The third phase (ca. 2003-2011), it is argued in Chapter 6, became the struggle for ‘ultimate responsibility’, where a patchwork of disjointed tactical solutions to the problem of HIV/AIDS by both state and external actors were in need of reconciliation. It was in this phase where Sehovic identifies the underlying issues associated with sovereign responsibility and accountability as coming to the fore. Moreover, the challenges present at the time affirmed what she defines as the ‘Governance Accountability Problem’ (GAP), which seeks to conceptualise the broader phenomenon of limited statehood.
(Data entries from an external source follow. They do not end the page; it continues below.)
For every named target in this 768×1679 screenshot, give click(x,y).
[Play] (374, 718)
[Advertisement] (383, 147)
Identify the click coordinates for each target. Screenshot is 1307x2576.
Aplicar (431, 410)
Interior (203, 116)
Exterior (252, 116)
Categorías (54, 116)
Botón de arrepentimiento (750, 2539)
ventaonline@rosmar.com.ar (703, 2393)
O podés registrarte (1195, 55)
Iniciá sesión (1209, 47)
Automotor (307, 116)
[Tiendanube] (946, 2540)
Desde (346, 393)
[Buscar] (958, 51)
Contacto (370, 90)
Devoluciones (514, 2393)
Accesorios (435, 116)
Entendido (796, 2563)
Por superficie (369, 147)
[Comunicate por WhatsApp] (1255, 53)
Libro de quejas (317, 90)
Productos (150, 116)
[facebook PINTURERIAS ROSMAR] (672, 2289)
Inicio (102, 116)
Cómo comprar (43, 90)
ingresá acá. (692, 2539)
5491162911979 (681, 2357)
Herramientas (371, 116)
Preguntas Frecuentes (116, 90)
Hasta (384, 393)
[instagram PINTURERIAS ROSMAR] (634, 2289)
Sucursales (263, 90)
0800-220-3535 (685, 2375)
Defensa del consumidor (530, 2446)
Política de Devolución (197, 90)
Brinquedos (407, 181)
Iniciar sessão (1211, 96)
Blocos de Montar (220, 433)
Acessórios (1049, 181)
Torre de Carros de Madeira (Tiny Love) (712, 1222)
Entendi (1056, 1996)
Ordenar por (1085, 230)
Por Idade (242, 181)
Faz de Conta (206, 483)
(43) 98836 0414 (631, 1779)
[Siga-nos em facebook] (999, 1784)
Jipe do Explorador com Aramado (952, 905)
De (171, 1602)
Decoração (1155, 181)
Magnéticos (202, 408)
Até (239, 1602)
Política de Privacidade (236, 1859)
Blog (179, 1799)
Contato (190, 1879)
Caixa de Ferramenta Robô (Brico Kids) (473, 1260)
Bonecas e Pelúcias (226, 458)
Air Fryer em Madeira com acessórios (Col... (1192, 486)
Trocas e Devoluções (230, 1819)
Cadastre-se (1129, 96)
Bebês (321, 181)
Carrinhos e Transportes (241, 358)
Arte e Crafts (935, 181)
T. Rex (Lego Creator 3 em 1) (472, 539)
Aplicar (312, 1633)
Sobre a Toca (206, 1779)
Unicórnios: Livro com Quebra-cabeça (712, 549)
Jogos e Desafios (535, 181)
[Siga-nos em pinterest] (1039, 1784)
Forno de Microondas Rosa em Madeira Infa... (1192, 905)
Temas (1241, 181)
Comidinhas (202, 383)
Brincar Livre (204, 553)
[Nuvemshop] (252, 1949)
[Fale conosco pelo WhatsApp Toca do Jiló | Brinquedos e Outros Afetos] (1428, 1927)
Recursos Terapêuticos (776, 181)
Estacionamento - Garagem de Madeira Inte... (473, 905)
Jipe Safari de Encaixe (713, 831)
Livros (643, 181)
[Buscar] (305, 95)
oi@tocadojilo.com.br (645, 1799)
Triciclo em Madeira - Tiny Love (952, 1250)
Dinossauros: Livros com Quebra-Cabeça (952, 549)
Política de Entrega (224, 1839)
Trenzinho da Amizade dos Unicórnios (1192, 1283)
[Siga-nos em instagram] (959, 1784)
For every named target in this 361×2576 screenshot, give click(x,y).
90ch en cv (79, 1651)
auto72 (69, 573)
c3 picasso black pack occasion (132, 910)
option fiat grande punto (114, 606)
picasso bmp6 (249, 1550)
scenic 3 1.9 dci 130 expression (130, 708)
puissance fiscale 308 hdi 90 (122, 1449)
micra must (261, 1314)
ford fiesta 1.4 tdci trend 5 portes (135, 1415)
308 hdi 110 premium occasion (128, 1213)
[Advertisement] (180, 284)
In arriving at her definition of the GAP, the author understands the state’s responsibility to respond as being derived from three tenets of sovereignty, namely, (i) to ensure the territorial and physical security of citizens; (ii) to protect lives and livelihoods by providing basic economic stability, health and welfare; and (iii) to bear accountability to itself and to the international community. The last tenet clearly foreshadows the main thesis in the book of the Governance Accountability Problem, whereby the state is held to account by an international community of states, and to some extent the non-state entities they support, yet importantly lacking an inverse stipulation (Figure 1).

Figure 1: Stylised representation of the Governance Accountability Problem 

aids hiv GAP

In drawing these conclusions, linking this fascinating context to statehood and sovereignty,HIV/AIDS and the South African State isa valuable contribution to cross-disciplinary literature exploring effective responses to combatting HIV/AIDS as well as other global ‘grand challenges’ that require the collaborative efforts of state, external state and non-state actors. For instance, while some countries have made impressive gains in achieving health-related targets set out in the Millennium Development Goals, others are falling behind. Often the countries making the least progress are those affected by high levels of HIV/AIDS, economic hardship or conflict (WHO, 2013). Affordable healthcare (and other welfare) services in these regions requires effective collaboration between public-private actors, multidisciplinary thinking and creative approaches to overcome the high cost of delivery against seemingly unsurmountable odds.

More than 33 million people around the world currently live with HIV (Gates Foundation, 2014). Despite huge investments via multilateral organisations, the delivery of affordable and effective healthcare services to ‘the bottom billion’ seems to be first and foremost a coordination challenge between state, non-state and external-state actors. In the context of HIV/AIDS prevention, the risk of coordination and ‘accountability’ failure is heightened by the barriers present in weak institutional contexts, which obstructs formal design mechanisms enacted by meta-agents such as WHO, UNICEF and UNAIDS. Sehovic’s outstanding work makes this point effectively, although further research into public-private interventions in these contexts is required.